▶ [RECORDS FOR THE EXERCISE]
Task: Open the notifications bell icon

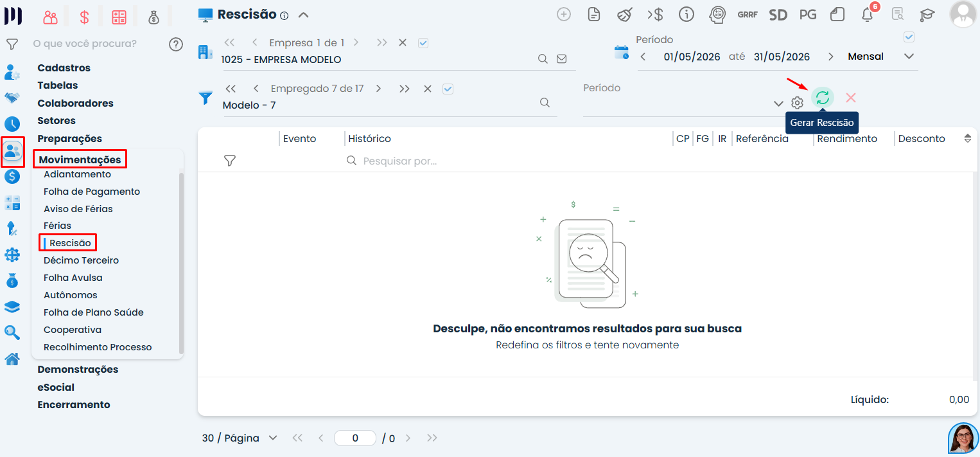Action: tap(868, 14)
* * *
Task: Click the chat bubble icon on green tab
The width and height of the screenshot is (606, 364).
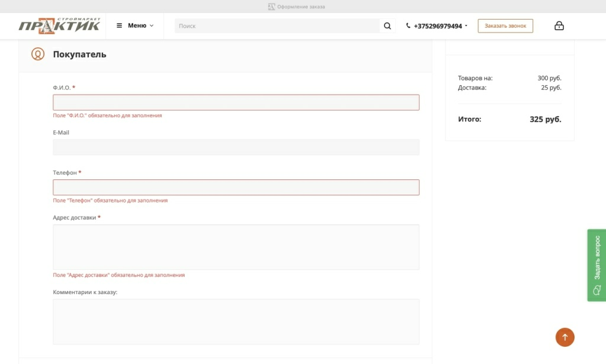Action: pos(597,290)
==
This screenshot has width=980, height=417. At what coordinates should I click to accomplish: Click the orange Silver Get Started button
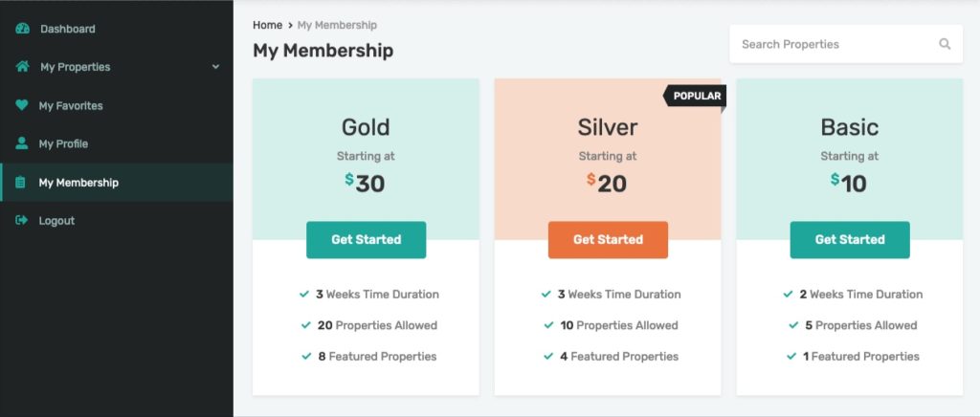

▶ [EXERCISE GOAL] The answer is each line from the entries above in which the word "Click" occurs.

▶ [COMPLETED EXERCISE]
Task: Click the chat bubble icon on green tab
This screenshot has width=980, height=417. At what coordinates should I click to accomplish: Click the orange Silver Get Started button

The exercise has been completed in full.